Prepaid Credit Cards

by : Keith Lee

Parents have to face the arduous task of seeing their beloved children leaving to make their own way in adulthood. You have raised your children and prepared them as well as you knew how and now it is time to let them experience the joys and sorrows of college. Even though they are old enough to build their own credit card credit rating, they still may need some extra help. A student loan only goes so far and you do not want to worry about them racking up a huge student credit card debt. The solution is prepaid credit cards.

What Is A Prepaid Credit Card?

Prepaid credit cards are very similar to unsecured credit cards and can be used anywhere bank credit cards, MasterCard or Visa credit cards, or debit cards can be used. The difference is that the prepaid card acts more like a debit card. You deposit money into the account and your child can only use that amount. There is no need to worry about them going over the limit and you can track how much money they are spending on a monthly basis. An additional bonus is in knowing that your child is learning how to manage their money.

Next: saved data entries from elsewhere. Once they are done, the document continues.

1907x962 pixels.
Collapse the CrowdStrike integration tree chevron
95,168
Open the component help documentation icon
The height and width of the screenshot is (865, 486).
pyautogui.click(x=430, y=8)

Why Is Prepaid Credit Card A Better Choice?

So why use a prepaid credit card instead of bank credit cards? The first reason is that a bank credit card can exceed the balance in the checking account if it is linked to the account. This can cause over limit fees to rapidly accumulate. A bank credit card, if it is not tied to the checking account, is reliant upon credit scores. If your child has not established a credit rating, then he or she can be turned down. Each time a lender runs a credit card application, the credit score can be harmed and lowered. This perpetuates the cycle of applying and then the subsequent denial, based on the credit scores.

The Benefits of Prepaid Credit Cards

The benefits to using prepaid credit cards are many. You do not have to worry about monthly payments. You decide how much they can spend in a month and it teaches the student the benefits to using and spending money wisely. It may not help them build their credit score, but it can certainly protect them from going into debt. You are helping your child learn fiscal responsibility without worrying about receiving calls from bill collectors.